Nonresidential construction materials and services increased by 12.6 percent in September, when compared to the previous year.
However, compared to the prior month, it reflects a 0.2 percent decrease.
The information was brought to light by a report from the Associated General Contractors of America, which acknowledged the construction industry was experiencing a hardship due to inflation. Additionally, they speculated the new Buy America rules will further complicate the situation.
“Today’s price report shows that costs for construction continue to outpace those of other industries,” said Ken Simonson, AGC Chief Economist.“Furthermore, the steep runup in diesel prices in the last few weeks is likely to make projects still more expensive to complete.”
The prices placed on goods and services by those that make them available decreased by 0.2 percent from August to September, which made the 8.5 percent yearly increase fall slightly from last month.

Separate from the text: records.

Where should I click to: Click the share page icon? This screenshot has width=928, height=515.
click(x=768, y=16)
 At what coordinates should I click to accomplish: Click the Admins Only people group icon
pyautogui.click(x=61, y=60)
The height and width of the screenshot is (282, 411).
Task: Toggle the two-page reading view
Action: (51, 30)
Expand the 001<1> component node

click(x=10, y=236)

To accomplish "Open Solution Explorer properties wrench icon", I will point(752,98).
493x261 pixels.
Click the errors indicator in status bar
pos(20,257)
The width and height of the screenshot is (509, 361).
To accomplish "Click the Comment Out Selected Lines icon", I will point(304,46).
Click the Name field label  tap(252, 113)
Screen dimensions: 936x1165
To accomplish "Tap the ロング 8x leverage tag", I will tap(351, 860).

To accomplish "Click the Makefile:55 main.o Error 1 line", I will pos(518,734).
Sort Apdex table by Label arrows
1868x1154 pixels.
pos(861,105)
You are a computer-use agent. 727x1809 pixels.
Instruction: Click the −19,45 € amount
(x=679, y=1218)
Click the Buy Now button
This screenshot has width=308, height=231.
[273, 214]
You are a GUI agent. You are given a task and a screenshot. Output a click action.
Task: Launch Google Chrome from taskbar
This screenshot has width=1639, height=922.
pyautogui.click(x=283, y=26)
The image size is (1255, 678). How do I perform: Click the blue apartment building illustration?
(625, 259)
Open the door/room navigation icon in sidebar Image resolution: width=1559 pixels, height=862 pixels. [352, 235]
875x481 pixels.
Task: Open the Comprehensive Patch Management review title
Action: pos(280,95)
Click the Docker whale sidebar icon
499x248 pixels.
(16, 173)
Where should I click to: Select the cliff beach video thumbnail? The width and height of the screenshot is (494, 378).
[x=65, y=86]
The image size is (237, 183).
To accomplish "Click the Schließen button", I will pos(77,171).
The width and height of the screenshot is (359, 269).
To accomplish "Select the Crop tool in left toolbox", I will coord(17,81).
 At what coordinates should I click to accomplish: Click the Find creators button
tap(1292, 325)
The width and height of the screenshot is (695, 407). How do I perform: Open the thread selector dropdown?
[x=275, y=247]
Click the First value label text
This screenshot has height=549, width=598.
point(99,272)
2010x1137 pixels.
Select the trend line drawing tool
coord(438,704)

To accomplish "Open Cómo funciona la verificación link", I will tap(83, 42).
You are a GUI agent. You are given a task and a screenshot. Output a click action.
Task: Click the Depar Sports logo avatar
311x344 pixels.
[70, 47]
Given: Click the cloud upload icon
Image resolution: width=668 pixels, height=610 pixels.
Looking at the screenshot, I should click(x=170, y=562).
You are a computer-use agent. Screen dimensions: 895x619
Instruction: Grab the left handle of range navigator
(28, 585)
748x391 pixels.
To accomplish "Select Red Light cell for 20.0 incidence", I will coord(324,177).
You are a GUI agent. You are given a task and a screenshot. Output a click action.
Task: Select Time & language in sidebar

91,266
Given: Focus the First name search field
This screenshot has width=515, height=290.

Of concern is the cost of diesel fuel, which saw a $0.39 per gallon increase. This push the price of diesel up $1.64 or 45.7 percent on the year. Construction is especially sensitive to the cost of diesel because it is the fuel needed transport goods and power heavy equipment.
Additionally, the producer price index saw double-digit increases. Diesel fuel leaped by 65.9 percent, including 11.7 percent rise in September. The report noted an unusually large year-over-year increase in the price indexes for gypsum products at 18.4 percent; plastic construction products, 17.9 percent; truck transportation of freight, 16.3 percent; and insulation products, 13.4 percent.